Unchecked expansion of the Canadian tar sands has become a contentious issue all over the world, especially in Europe where climate change policy and action are taken very seriously.
The European Union has committed to reducing the greenhouse gas intensity of fuels used in vehicles by six per cent by 2020, and have recommended that tar sands oil be categorized as 23 per cent dirtier than traditional forms of crude. In response, Canada has mounted an unprecedented lobbying campaign to undermine Europe's clean fuel policies, interfering in progress toward meeting these emissions-reduction goals. Canada's lobbying efforts, however, so far have proven unsuccessful.
- European Commission aims to categorize tar sands oil as 23% more carbon intensive
- Key Problems:
- - Canada fiercely opposes the categorization of oil sands as dirty oil
- - Canada is aggressively lobbying to undermine EU climate action
- Current Status:
- The Fual Quality Directive will be voted on in late 2013
In March 2011, the European Commission committed itself to a 70 per cent reduction (from 2008 levels) in carbon emissions from the transportation sector. Part of that commitment is to reduce the greenhouse gas intensity of fuels used in vehicles by six per cent by 2020. This requires reducing emissions from the extraction, production, processing and distribution of the fuels themselves. The EU’s Fuel Quality Directive (FQD) obliges suppliers to reduce the lifecycle greenhouse gas intensity of transportation fuel six per cent by 2020 (compared with 2010).

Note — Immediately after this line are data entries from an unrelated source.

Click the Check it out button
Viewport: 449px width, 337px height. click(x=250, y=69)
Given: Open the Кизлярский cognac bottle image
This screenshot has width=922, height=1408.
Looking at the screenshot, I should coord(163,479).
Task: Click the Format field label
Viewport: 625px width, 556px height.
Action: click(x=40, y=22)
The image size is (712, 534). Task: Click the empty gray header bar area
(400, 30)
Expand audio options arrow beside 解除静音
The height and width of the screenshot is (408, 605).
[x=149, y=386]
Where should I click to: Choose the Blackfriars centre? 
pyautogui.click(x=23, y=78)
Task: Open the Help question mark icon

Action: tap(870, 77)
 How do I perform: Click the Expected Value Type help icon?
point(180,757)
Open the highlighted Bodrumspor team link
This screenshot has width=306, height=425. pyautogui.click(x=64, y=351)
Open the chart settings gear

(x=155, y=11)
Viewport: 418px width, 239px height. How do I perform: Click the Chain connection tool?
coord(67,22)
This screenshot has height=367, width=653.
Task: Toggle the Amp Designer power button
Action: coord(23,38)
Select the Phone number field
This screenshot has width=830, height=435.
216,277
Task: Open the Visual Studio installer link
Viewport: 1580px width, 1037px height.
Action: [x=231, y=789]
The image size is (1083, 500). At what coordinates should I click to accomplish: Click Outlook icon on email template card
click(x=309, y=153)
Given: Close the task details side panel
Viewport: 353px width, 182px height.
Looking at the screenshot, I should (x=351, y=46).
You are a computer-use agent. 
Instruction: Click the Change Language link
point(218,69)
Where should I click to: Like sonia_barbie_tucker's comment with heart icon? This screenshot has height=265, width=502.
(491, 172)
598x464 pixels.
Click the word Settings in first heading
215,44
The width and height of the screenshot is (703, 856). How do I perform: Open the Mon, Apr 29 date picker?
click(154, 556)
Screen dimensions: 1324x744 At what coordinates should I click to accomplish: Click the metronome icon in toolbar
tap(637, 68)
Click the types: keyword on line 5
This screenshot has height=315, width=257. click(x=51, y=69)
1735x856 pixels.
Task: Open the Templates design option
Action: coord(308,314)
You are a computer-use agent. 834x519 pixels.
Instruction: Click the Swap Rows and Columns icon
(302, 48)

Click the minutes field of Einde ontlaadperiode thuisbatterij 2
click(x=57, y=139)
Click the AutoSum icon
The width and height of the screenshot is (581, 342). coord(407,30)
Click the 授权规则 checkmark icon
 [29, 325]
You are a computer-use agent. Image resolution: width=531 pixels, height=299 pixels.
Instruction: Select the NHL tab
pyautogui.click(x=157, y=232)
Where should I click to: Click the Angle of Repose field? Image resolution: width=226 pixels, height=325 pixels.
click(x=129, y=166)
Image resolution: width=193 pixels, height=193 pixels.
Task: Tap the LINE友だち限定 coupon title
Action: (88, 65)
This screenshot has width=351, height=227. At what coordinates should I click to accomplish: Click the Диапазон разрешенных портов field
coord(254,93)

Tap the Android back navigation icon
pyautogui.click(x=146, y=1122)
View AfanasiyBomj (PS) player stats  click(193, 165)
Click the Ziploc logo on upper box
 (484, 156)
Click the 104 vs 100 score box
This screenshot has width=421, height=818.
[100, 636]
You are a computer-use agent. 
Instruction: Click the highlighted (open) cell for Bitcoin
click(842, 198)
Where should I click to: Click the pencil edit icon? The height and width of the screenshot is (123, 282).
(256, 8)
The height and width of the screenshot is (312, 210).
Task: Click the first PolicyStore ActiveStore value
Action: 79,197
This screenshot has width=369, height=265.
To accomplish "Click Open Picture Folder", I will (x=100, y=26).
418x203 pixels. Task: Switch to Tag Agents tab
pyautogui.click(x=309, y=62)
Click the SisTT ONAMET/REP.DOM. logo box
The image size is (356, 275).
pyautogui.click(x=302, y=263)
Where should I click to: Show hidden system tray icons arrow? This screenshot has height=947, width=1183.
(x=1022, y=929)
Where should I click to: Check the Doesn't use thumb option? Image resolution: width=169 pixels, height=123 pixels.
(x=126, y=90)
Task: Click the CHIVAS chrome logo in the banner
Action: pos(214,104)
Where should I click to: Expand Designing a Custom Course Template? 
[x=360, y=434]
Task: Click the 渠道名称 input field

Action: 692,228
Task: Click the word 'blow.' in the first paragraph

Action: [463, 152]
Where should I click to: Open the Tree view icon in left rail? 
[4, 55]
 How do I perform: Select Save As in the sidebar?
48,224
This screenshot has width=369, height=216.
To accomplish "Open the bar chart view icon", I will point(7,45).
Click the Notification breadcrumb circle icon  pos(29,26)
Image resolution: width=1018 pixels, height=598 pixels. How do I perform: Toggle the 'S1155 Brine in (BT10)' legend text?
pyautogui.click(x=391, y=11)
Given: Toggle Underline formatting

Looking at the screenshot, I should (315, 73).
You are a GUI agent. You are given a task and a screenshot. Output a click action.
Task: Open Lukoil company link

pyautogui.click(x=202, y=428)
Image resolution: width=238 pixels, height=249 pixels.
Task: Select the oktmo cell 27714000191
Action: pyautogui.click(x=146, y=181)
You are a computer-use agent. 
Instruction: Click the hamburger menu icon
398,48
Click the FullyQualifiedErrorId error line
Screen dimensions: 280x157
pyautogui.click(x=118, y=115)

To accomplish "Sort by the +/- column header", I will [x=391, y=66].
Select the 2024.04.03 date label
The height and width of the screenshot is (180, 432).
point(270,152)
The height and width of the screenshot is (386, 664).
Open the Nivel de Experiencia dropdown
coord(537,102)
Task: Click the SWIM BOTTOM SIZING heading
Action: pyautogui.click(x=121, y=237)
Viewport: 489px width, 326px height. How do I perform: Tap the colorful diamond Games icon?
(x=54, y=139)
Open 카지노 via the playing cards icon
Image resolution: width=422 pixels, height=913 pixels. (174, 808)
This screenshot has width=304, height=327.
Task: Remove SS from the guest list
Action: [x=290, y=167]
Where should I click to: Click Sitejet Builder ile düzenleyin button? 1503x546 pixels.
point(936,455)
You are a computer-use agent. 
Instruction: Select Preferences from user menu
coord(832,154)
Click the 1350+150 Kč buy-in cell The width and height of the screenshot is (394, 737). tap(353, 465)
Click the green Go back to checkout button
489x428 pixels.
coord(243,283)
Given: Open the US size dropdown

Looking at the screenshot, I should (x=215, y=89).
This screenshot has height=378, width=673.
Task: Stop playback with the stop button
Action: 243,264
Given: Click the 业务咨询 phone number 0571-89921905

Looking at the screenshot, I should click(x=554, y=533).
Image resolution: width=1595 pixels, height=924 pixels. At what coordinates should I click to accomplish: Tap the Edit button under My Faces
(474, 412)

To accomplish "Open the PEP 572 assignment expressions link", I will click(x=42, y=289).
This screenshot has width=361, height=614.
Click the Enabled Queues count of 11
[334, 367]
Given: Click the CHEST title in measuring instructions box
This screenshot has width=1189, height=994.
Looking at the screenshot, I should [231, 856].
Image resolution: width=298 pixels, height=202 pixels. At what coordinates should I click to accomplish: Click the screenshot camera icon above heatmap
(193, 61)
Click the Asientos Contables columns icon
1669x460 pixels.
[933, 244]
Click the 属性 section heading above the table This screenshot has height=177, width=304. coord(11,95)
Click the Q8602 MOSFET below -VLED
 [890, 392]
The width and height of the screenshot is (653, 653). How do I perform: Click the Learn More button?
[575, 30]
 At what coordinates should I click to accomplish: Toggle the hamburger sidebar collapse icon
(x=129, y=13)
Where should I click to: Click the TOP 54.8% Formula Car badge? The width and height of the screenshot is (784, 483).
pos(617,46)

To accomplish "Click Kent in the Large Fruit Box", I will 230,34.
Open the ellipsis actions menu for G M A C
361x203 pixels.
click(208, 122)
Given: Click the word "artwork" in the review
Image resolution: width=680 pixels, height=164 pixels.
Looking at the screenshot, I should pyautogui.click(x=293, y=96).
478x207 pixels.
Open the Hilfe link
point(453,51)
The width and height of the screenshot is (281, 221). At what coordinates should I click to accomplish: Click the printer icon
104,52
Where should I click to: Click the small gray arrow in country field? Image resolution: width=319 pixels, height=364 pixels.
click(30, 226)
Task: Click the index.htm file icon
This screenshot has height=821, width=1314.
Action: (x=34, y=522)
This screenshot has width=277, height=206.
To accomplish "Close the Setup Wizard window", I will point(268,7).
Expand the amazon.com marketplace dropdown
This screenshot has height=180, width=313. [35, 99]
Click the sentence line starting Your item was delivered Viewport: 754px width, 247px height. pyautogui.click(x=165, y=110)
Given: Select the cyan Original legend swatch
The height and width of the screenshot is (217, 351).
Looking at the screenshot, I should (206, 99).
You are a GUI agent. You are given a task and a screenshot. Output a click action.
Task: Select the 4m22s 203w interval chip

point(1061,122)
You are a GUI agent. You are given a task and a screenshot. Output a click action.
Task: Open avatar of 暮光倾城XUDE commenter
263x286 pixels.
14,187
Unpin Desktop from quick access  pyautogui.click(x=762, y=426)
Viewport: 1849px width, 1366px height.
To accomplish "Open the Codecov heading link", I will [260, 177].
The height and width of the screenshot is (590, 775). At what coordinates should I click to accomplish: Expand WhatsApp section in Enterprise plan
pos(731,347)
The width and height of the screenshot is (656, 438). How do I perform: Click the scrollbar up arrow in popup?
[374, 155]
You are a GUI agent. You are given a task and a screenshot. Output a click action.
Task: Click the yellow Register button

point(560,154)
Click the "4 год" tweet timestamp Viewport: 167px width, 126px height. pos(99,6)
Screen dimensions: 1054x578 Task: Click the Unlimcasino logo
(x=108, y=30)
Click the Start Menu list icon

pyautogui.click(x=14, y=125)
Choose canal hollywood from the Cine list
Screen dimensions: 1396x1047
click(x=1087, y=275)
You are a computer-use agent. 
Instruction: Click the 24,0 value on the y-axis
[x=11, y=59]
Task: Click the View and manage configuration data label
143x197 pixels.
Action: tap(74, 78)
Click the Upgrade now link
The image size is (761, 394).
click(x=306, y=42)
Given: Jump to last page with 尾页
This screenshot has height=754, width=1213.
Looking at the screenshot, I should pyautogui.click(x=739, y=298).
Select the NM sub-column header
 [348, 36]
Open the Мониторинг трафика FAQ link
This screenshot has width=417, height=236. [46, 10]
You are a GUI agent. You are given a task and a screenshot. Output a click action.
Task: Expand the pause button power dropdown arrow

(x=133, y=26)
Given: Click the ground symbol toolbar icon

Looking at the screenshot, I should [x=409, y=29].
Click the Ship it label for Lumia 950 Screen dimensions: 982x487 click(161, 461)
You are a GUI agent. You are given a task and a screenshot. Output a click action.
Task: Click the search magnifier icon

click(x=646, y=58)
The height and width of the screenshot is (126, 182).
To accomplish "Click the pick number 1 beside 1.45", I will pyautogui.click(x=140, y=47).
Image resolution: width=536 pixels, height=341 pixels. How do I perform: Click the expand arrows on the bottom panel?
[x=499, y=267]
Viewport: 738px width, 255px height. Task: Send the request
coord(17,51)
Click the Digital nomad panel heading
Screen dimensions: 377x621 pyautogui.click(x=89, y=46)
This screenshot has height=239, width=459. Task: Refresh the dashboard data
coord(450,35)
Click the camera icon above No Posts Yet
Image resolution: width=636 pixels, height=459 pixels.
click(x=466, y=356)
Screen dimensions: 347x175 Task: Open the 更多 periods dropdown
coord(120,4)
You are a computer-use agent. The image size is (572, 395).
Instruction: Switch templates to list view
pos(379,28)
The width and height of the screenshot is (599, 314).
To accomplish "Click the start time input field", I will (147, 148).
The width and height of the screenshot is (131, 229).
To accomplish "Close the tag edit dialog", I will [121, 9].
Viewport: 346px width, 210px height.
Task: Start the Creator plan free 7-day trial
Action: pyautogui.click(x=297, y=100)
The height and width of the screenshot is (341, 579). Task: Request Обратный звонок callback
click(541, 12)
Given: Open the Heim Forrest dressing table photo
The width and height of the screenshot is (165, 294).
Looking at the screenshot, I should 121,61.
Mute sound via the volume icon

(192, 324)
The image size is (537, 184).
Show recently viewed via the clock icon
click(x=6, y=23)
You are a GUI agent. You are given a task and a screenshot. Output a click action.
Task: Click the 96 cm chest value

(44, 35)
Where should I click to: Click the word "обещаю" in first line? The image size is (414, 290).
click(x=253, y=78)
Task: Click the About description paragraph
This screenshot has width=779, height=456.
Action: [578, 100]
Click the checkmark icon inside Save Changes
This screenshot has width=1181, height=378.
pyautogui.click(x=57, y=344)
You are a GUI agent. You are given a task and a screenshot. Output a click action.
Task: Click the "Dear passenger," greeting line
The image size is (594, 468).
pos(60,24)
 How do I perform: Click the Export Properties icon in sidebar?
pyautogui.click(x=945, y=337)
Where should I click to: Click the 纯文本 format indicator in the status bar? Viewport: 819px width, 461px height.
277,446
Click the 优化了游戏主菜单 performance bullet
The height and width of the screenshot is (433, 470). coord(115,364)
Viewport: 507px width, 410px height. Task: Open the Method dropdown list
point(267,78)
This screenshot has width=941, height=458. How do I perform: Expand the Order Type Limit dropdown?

In October 2011, the European Commission proposed detailed rules for implementing the fuel quality law, which included default values for fuels based on their greenhouse gas emissions. Not surprisingly, tar sands-derived fuels are dirtier than most others: with 107 grams of carbon per megajoule, it produced significantly more GHGs than average conventional crude oil (87.5 grams). A recent study by Transport Environment calculates the tar sands designation in the FQD is equivilant to removing emissions of 7 million cars from Europe's roads.
The Canadian and Alberta governments, in collusion with the global oil industry, tout their own funded studies with wildly different numbers, and have been aggressively lobbying the European Union to give tar sands oil a free pass. In January 2010, they launched the Pan-European Oil Sands Advocacy Strategy to inaccurately portray tar sands development as clean, responsible and sustainable.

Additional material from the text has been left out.